Danny Pomanto menyampaikan bahwa masyarakat itu pikirannya simpel, makanya jangan dikasih ribet. “Masyarakat itu tidak mengerti bagaimana sistem bekerja tetapi bagaimana kebutuhannya segera dijawab dengan cepat. Caranya kami gunakan 112, yang tadinya cuma satu fungsi kami jadikan multifungsi,” ujarnya.
Membangun sistem sampai ke bawah, seperti Rukun Tetangga (RT) sebagai ujung pemerintahan, telah berhasil mengungkap adanya anak-anak yang disekap dalam kandang anjing.
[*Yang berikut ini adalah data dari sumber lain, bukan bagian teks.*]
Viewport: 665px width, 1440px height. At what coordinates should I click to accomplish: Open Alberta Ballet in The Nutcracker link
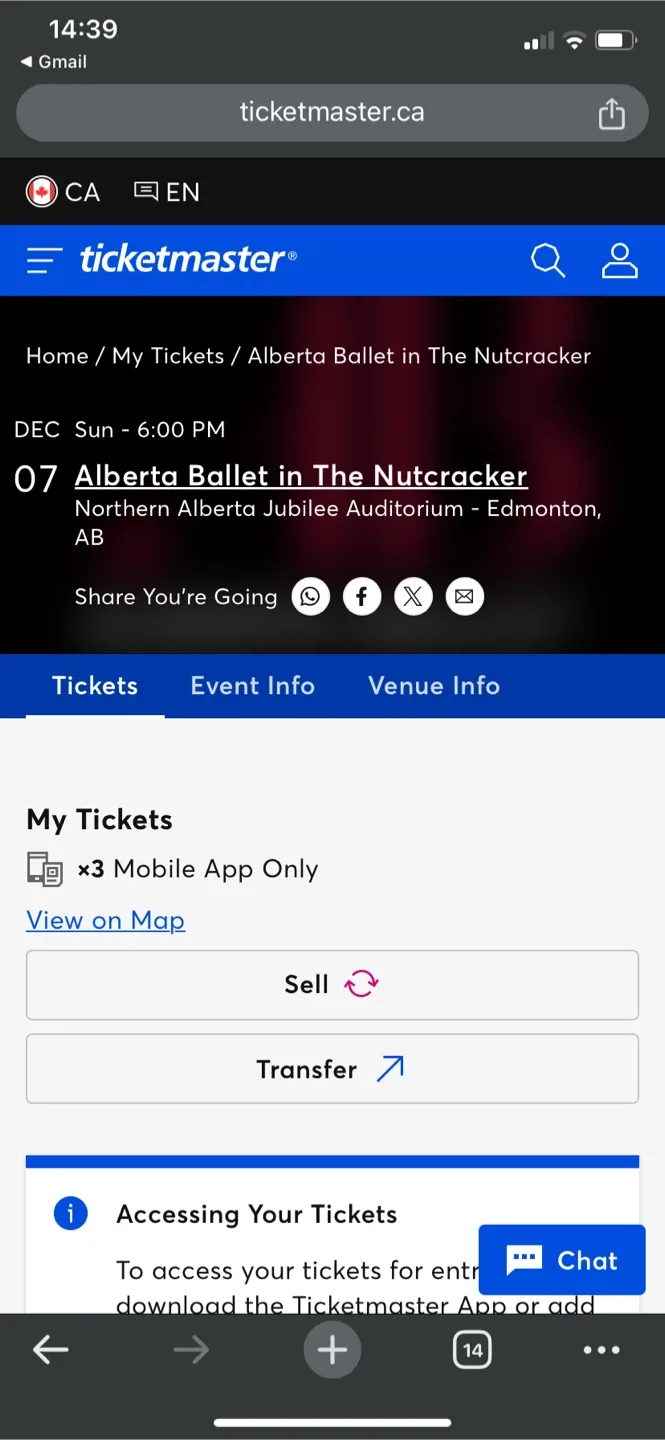[300, 475]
Melalui laporan yang diterima di Command Center kemudian polisi dan pemadam kebakaran bertindak untuk menanganinya. “Social sense meningkat, seluruh masyarakat menjadi suatu sistem,” kata Danny.
Lain halnya dengan Kota Tangerang Selatan. Tantangan yang dihadapi Walikota Airin adalah ke dalam (kalangan birokrasi) dan keluar (masyarakat). Dicontohkan aplikasi siaran Tangsel yang sudah dua tahun diluncurkan sebagai sarana penyampaian masalah, persoalan atau kebutuhan masyarakat.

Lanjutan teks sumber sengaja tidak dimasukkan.